21 April 2010

Simple recipes


Flour, water, salt. It seems like a recipe would need more than this. Are my readers going to believe that this is all it takes? Perhaps I’ll add something at the end. Nothing tastes exactly the same as it does in situ, but the anticipation I feel during this meditative action of kneading certainly takes me back to a cold hillside where nothing is more welcoming than steaming, hot bread. Are three simple ingredients enough to transport my readers?

Although my eyes took a while to adjust to the darkness of the room, and I immediately had to get my layers of down off for fear of melting in the smoky warmth, I knew my husband and I had happened upon one of the best places in Darjeeling. I could just sense it. Nothing was pretentious. The walls were wooden, the floor too. Even the tables and chairs were made of wood which, of course is not very unusual, but I’m guessing they were handmade. And then, the all-encompassing wool. Wool embroidered with wool became oval-shaped, carpets on the floor. The same carpets were used as chair covers or formed into cushions in the window seat for lounging on. The draughts from the door were caught by the felted woollen blanket that was tacked up haphazardly with rusty drawing pins so that you had to open the door from the outside while simultaneously pushing through the musty curtain in order to enter. What else? Buddhas. The end wall had a thanka, the Mahayana Buddhist tapestry, which just about covered it while exchanging grain for golden threads.

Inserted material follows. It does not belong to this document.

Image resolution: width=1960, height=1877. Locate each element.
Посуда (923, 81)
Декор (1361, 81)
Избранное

As I was looking for a tissue for my, now running unstoppably, nose came the deliverance of flatbreads to our table by a woman with very old looking turquoise and amber hanging from her ears and around her neck and just about everywhere else. In her free hand was a bowl of something white.

“Do you like yak cheese? Put inside, you’ll like it.”

That we did. And we did.

The next day, while visiting a Tibetan women’s collective I spotted a woollen rug that would fit nicely in my backpack. I couldn’t take home a kind-faced Tibetan woman, or fresh bread and yak cheese, nor a smoky, wooden room but a lightweight rug would be just right. It would be a souvenir that would not only serve as a good memory for me, but also as a donation to the collective.

I carried that little rug all the way home from the Himalayas and now it’s covered in flour. The only reason I can think of for keeping my treasured rug on the floor of my kitchen rather than preserved somewhere safe is that I wanted it to be alive and used as a part of my life like it would’ve been in its ancestral home. What good is it preserved forever if I can’t look at it and enjoy it and drop flour on it? A lesson in impermanence.

My water highly treated, straight from the tap and the flour bought pre-ground from a supermarket. I don’t even know where the salt came from, perhaps the New Zealand briny.

Her water fetched from the well and boiled, flour brought up from the Indian plains on over-decorated noisy trucks threatening to tip over the edge at every turn. Himalayan salt, a very grey variety.

Flour, water, salt. Wood, wool, Buddhas. Most of the recipes I write have more details, but I don’t think I’ll add anything.


You can find another version of this story as well as the recipe here.

6 comments:

Richard said...

Sometimes you don't need to. I absolutely agree that souvenirs like that carpet are there to be used, to be given life to, as they would have been if someone else had bought them instead.

Cheryl Kohan said...

Well, I feel silly...I just visited Three Spoons and mentioned that I followed the link from here. Now I see that you are one and the same!

I love both your blogs and this story is wonderful. I totally agree about using souvenirs and not just putting them up.

Shiela said...

What a great entry - what does yak cheese taste like?

shantiwallah said...

Too right, Richard. What's the point in things that sit on shelves collecting dust?

Cheryl, no worries! My poor food blog is up for an overhaul soon. Then I should make my links more obvious.

Shiela-the one I had with this bread was a creamy white cheese like feta but a wee bit more gamey. Tastes better than it sounds! I also had another cheese that I think was yak-milk based, and that was akin to a mild cheddar.

Fly Girl said...

What a lovely experience. I feel like I was there with you. I'd love to try yak cheese and your carpet, thank you! Love the new page photo!

shantiwallah said...

Thanks, Fly Girl! Someday I'll meet you in Darjeeling for some cheese and bread.